Data excerpts ::
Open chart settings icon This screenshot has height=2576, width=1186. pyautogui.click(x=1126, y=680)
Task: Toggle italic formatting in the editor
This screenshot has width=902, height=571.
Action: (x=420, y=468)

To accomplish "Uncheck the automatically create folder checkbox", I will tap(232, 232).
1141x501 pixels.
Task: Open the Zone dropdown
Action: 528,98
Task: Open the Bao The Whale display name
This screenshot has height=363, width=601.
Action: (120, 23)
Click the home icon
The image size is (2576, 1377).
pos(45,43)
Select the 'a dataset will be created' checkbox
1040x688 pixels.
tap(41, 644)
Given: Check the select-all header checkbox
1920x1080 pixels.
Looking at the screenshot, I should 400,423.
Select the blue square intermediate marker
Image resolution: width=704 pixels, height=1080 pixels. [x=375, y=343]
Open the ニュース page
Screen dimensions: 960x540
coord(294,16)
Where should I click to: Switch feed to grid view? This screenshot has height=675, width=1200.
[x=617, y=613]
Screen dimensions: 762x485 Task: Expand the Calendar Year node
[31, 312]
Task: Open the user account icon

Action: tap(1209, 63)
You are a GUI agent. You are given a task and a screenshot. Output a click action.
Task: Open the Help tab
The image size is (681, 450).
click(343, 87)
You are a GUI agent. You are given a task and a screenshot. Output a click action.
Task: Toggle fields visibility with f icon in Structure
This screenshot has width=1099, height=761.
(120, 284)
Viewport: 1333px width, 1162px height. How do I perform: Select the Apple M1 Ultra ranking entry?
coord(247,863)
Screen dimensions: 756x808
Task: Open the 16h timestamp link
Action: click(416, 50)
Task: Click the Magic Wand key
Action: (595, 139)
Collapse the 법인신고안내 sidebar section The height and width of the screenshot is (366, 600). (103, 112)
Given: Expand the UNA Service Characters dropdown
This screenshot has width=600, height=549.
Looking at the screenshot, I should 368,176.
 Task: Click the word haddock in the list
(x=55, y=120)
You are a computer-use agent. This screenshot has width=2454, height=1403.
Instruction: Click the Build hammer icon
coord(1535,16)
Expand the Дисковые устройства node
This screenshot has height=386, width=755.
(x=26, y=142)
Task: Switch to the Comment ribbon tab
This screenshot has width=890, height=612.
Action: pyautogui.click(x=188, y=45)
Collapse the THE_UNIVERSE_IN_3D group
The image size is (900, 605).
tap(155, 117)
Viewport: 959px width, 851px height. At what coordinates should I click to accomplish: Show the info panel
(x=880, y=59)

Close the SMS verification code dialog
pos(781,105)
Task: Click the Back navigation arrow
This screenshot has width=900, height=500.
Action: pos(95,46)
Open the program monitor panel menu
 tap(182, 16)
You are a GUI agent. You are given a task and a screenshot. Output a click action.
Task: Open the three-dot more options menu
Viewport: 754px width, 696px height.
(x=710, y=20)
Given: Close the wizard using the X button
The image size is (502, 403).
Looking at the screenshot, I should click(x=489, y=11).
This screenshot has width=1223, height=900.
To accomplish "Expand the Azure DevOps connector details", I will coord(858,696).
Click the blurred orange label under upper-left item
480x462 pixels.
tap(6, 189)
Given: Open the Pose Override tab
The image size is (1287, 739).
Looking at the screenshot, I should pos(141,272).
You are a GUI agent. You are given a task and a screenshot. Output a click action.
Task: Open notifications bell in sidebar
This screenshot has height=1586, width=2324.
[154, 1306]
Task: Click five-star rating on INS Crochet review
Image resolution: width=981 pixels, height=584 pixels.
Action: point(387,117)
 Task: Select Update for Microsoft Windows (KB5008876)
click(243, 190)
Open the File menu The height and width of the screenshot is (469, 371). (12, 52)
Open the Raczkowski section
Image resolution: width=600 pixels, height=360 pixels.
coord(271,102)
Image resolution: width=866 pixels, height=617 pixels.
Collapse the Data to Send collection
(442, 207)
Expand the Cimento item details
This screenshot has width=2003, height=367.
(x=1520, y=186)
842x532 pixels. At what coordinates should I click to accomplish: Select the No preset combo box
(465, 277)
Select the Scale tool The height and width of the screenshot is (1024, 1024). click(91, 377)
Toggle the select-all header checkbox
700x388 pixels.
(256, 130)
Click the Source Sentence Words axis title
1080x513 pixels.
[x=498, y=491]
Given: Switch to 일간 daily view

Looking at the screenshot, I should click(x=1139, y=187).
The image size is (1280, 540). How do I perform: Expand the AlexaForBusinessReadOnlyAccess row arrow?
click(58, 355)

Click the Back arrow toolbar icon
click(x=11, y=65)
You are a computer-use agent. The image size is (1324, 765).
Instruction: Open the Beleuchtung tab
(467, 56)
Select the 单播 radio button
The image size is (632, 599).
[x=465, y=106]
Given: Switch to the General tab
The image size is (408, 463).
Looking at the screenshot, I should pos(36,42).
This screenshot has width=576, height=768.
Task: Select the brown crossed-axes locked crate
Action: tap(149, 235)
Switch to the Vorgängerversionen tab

Short task :: Copy out every one of the entries above word for word, keeping each line as it appears.

Result ::
Open chart settings icon This screenshot has height=2576, width=1186. pyautogui.click(x=1126, y=680)
Task: Toggle italic formatting in the editor
This screenshot has width=902, height=571.
Action: (x=420, y=468)

To accomplish "Uncheck the automatically create folder checkbox", I will tap(232, 232).
1141x501 pixels.
Task: Open the Zone dropdown
Action: 528,98
Task: Open the Bao The Whale display name
This screenshot has height=363, width=601.
Action: (120, 23)
Click the home icon
The image size is (2576, 1377).
pos(45,43)
Select the 'a dataset will be created' checkbox
1040x688 pixels.
tap(41, 644)
Given: Check the select-all header checkbox
1920x1080 pixels.
Looking at the screenshot, I should 400,423.
Select the blue square intermediate marker
Image resolution: width=704 pixels, height=1080 pixels. [x=375, y=343]
Open the ニュース page
Screen dimensions: 960x540
coord(294,16)
Where should I click to: Switch feed to grid view? This screenshot has height=675, width=1200.
[x=617, y=613]
Screen dimensions: 762x485 Task: Expand the Calendar Year node
[31, 312]
Task: Open the user account icon

Action: tap(1209, 63)
You are a GUI agent. You are given a task and a screenshot. Output a click action.
Task: Open the Help tab
The image size is (681, 450).
click(343, 87)
You are a GUI agent. You are given a task and a screenshot. Output a click action.
Task: Toggle fields visibility with f icon in Structure
This screenshot has width=1099, height=761.
(120, 284)
Viewport: 1333px width, 1162px height. How do I perform: Select the Apple M1 Ultra ranking entry?
coord(247,863)
Screen dimensions: 756x808
Task: Open the 16h timestamp link
Action: click(416, 50)
Task: Click the Magic Wand key
Action: (595, 139)
Collapse the 법인신고안내 sidebar section The height and width of the screenshot is (366, 600). (103, 112)
Given: Expand the UNA Service Characters dropdown
This screenshot has width=600, height=549.
Looking at the screenshot, I should 368,176.
 Task: Click the word haddock in the list
(x=55, y=120)
You are a computer-use agent. This screenshot has width=2454, height=1403.
Instruction: Click the Build hammer icon
coord(1535,16)
Expand the Дисковые устройства node
This screenshot has height=386, width=755.
(x=26, y=142)
Task: Switch to the Comment ribbon tab
This screenshot has width=890, height=612.
Action: pyautogui.click(x=188, y=45)
Collapse the THE_UNIVERSE_IN_3D group
The image size is (900, 605).
tap(155, 117)
Viewport: 959px width, 851px height. At what coordinates should I click to accomplish: Show the info panel
(x=880, y=59)

Close the SMS verification code dialog
pos(781,105)
Task: Click the Back navigation arrow
This screenshot has width=900, height=500.
Action: pos(95,46)
Open the program monitor panel menu
 tap(182, 16)
You are a GUI agent. You are given a task and a screenshot. Output a click action.
Task: Open the three-dot more options menu
Viewport: 754px width, 696px height.
(x=710, y=20)
Given: Close the wizard using the X button
The image size is (502, 403).
Looking at the screenshot, I should click(x=489, y=11).
This screenshot has width=1223, height=900.
To accomplish "Expand the Azure DevOps connector details", I will coord(858,696).
Click the blurred orange label under upper-left item
480x462 pixels.
tap(6, 189)
Given: Open the Pose Override tab
The image size is (1287, 739).
Looking at the screenshot, I should pos(141,272).
You are a GUI agent. You are given a task and a screenshot. Output a click action.
Task: Open notifications bell in sidebar
This screenshot has height=1586, width=2324.
[154, 1306]
Task: Click five-star rating on INS Crochet review
Image resolution: width=981 pixels, height=584 pixels.
Action: point(387,117)
 Task: Select Update for Microsoft Windows (KB5008876)
click(243, 190)
Open the File menu The height and width of the screenshot is (469, 371). (12, 52)
Open the Raczkowski section
Image resolution: width=600 pixels, height=360 pixels.
coord(271,102)
Image resolution: width=866 pixels, height=617 pixels.
Collapse the Data to Send collection
(442, 207)
Expand the Cimento item details
This screenshot has width=2003, height=367.
(x=1520, y=186)
842x532 pixels. At what coordinates should I click to accomplish: Select the No preset combo box
(465, 277)
Select the Scale tool The height and width of the screenshot is (1024, 1024). click(91, 377)
Toggle the select-all header checkbox
700x388 pixels.
(256, 130)
Click the Source Sentence Words axis title
1080x513 pixels.
[x=498, y=491]
Given: Switch to 일간 daily view

Looking at the screenshot, I should click(x=1139, y=187).
The image size is (1280, 540). How do I perform: Expand the AlexaForBusinessReadOnlyAccess row arrow?
click(58, 355)

Click the Back arrow toolbar icon
click(x=11, y=65)
You are a computer-use agent. The image size is (1324, 765).
Instruction: Open the Beleuchtung tab
(467, 56)
Select the 单播 radio button
The image size is (632, 599).
[x=465, y=106]
Given: Switch to the General tab
The image size is (408, 463).
Looking at the screenshot, I should pos(36,42).
This screenshot has width=576, height=768.
Task: Select the brown crossed-axes locked crate
Action: tap(149, 235)
Switch to the Vorgängerversionen tab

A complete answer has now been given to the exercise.